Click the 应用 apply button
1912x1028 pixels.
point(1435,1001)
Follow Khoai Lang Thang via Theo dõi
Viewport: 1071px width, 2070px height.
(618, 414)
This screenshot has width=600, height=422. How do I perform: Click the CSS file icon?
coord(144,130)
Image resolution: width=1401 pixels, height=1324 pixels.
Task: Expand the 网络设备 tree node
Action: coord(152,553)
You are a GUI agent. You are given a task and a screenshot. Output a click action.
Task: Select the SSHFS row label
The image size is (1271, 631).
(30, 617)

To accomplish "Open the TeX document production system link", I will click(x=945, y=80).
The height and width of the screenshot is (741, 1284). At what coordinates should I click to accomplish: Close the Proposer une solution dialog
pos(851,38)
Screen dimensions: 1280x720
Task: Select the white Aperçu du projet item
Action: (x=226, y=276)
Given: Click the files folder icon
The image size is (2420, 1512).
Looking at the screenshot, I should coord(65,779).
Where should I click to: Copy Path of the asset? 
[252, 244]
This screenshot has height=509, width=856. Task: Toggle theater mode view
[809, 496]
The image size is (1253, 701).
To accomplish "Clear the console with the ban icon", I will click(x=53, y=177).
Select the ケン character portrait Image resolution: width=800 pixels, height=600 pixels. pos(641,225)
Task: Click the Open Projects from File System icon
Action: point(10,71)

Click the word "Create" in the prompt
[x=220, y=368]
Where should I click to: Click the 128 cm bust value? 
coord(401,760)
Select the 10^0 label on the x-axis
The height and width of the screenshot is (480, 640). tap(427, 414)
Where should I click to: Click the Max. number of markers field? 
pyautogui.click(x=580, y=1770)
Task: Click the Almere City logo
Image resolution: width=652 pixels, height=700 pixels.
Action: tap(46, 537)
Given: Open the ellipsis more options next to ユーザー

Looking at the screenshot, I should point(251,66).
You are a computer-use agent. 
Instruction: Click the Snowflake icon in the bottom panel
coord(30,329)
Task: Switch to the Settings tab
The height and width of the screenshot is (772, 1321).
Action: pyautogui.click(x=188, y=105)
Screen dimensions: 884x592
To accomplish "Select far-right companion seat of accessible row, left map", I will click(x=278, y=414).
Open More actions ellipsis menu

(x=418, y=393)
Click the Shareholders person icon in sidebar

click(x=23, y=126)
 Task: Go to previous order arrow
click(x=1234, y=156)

* [ABOUT THIS TASK]
Every line of the material above that contains "agent" should be counted; give the total only.

* [RESPONSE TO THIS EXERCISE]
2